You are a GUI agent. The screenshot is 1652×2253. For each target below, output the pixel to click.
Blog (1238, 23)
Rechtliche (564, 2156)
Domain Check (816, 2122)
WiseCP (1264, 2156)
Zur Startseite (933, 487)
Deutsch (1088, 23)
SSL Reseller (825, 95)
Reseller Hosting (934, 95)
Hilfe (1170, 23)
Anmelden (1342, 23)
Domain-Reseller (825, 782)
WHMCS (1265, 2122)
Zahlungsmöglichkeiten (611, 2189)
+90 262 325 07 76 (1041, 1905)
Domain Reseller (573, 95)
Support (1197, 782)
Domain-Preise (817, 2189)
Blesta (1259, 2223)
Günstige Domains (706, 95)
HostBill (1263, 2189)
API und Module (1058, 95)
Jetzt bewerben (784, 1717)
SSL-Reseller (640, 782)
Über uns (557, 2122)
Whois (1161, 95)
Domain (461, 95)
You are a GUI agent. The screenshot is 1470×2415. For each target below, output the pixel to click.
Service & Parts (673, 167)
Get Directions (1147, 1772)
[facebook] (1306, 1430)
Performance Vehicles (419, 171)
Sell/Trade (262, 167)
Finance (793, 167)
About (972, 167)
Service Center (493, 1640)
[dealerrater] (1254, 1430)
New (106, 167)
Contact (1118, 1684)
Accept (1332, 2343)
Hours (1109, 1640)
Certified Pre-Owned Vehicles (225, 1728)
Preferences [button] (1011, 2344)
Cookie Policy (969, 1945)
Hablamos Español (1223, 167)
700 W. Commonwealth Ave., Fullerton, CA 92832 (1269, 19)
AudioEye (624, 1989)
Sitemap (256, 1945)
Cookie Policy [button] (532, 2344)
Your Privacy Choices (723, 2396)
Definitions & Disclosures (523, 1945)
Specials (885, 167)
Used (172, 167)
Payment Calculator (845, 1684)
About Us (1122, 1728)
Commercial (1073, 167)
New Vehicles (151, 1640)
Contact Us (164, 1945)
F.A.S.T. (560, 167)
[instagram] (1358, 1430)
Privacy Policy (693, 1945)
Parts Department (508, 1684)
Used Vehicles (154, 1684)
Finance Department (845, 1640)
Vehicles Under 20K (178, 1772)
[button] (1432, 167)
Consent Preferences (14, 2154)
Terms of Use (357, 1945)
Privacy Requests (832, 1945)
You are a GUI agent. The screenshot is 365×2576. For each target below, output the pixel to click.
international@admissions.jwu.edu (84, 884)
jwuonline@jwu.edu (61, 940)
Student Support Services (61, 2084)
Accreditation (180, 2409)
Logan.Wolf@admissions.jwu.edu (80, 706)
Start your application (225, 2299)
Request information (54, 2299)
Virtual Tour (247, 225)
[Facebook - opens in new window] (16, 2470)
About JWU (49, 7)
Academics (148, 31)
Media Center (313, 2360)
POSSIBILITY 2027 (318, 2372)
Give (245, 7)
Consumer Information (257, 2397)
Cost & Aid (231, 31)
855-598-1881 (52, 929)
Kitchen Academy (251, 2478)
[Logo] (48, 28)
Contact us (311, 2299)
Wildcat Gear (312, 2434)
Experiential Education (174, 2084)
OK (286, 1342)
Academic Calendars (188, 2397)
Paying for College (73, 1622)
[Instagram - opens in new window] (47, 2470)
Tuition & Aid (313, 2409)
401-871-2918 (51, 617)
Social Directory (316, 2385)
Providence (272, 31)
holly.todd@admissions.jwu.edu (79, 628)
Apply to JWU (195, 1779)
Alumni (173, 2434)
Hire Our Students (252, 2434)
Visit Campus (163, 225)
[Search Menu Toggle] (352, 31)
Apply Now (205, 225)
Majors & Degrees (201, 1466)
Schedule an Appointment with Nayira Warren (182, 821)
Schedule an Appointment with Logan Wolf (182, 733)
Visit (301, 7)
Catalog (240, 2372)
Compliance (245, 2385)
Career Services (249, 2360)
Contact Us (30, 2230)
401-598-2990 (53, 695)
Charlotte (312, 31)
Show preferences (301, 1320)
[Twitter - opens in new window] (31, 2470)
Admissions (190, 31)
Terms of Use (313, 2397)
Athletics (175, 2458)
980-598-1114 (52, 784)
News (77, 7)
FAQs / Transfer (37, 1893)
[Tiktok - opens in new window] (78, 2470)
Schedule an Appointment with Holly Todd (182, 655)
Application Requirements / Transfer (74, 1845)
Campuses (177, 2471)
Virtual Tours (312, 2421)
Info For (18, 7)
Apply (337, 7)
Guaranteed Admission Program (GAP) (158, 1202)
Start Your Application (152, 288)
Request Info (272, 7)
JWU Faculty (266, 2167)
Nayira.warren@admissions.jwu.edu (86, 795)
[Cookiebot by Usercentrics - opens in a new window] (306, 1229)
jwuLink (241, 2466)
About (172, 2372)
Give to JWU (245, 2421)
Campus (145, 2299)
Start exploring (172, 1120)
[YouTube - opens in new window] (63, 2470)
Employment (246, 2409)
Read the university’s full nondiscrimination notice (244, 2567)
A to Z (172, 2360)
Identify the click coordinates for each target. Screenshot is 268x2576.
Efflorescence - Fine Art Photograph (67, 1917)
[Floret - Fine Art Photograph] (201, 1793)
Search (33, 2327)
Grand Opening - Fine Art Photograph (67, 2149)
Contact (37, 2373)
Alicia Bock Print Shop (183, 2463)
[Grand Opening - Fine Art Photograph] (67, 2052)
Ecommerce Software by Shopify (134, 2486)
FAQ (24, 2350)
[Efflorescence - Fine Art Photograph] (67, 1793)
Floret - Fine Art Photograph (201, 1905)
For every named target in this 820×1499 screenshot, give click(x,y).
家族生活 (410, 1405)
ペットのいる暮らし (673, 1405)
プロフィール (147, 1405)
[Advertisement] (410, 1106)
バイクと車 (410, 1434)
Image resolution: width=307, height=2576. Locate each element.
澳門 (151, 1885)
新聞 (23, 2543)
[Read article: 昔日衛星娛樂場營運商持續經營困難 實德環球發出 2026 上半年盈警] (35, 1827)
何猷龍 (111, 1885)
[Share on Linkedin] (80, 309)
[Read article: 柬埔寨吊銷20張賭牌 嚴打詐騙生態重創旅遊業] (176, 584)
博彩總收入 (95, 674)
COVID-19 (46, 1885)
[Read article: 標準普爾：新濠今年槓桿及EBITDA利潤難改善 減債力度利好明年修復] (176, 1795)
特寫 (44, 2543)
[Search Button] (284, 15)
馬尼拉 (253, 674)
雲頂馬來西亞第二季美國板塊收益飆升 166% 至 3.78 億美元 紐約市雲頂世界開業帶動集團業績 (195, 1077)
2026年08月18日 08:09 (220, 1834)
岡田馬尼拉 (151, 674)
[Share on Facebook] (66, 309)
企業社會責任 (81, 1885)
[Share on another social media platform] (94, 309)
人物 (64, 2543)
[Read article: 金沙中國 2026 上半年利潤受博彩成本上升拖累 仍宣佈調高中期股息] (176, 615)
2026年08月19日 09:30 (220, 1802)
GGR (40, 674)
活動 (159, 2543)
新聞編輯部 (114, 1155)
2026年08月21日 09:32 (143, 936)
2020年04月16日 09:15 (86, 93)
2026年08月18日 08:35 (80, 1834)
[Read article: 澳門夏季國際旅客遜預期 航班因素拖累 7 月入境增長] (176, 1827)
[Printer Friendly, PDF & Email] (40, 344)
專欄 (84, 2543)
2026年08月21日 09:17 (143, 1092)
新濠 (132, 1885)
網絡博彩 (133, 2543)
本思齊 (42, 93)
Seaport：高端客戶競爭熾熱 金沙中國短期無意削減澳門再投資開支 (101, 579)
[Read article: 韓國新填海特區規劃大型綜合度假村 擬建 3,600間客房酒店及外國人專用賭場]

PROBLEM TO WORK ON = Go over the listing above and copy out each line that includes "Policy".

ANSWER TO THIS PROBLEM =
Cookie Policy (969, 1945)
Cookie Policy [button] (532, 2344)
Privacy Policy (693, 1945)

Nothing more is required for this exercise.